Ora, entendeu o Tribunal que as mensagens enviadas por este trabalhador no aludido grupo WhatsApp situar-se-iam no plano da clássica «esfera da vida privada». Neste contexto, “tendo as mensagens em causa sido emitidas num ambiente privado, e tendo como destinatários os membros do grupo restrito, afigura-se-nos que as mesmas têm carácter pessoal e privado e, como tal, a apelante não poderia fazer uso de tais mensagens para efeitos disciplinares, porque tal lhe estava vedado pelo protegido direito de reserva da intimidade da vida privada e pela tutela legal e constitucional da confidencialidade da mensagem pessoal”. Tal constituiria, por isso, prova proibida, pelo que não poderia ser utilizada para fundamentar uma justa causa de despedimento.

No entanto, cumpre fazer a ressalva de que esta decisão não é isenta de dúvidas.
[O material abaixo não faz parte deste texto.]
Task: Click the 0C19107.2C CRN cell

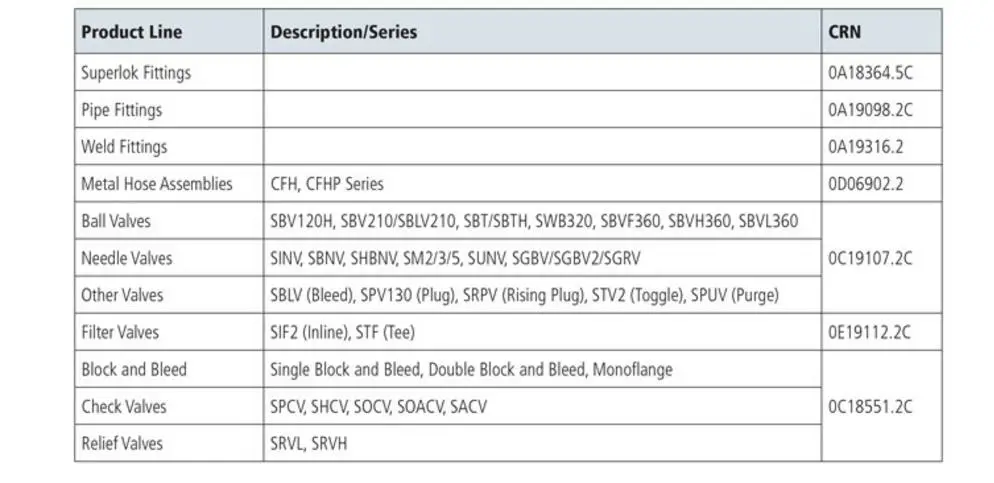Action: [x=870, y=258]
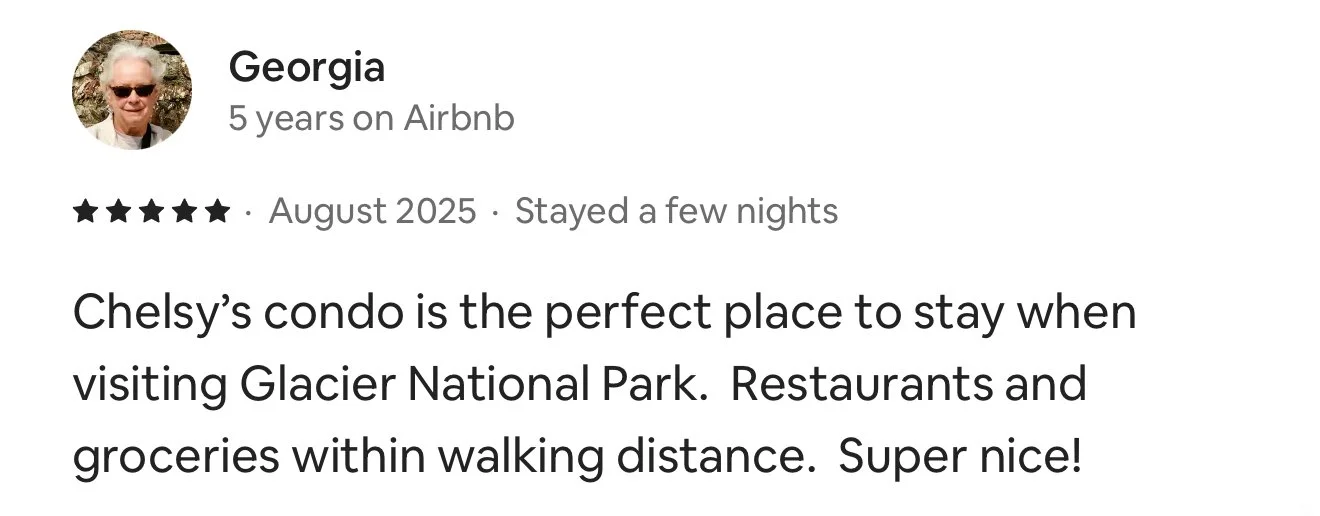Click the August 2025 review date
Screen dimensions: 1320x516
click(373, 212)
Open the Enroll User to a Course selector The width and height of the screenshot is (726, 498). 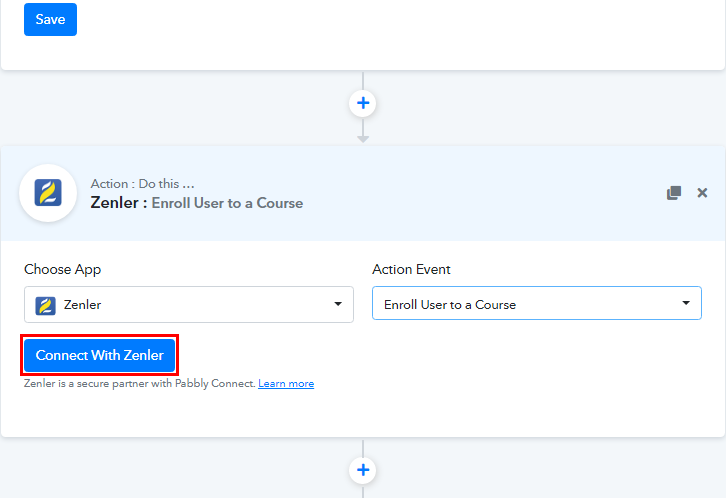537,303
Manifestação disso é, por exemplo, o Acórdão do Tribunal da Relação do Porto, de 9 de agosto de 2014 (Processo nº 101/13.5TTMTS.P1, Juiz Relator Maria José Costa Pinto), em que se refere que não é “aceitável que o empregador fique impedido de tomar em consideração os posts publicados num grupo com estas características que cheguem ao seu conhecimento e que revistam – ou possam traduzir – a violação de deveres laborais por parte dos utilizadores relativamente a questões conexas com a prestação de trabalho, sob pena de poder ficar gravemente comprometido o normal funcionamento da empresa, bem como a sua reputação ou a de colaboradores seus”.

Ficaremos atentos a futuras decisões jurisprudenciais relativas a esta matéria.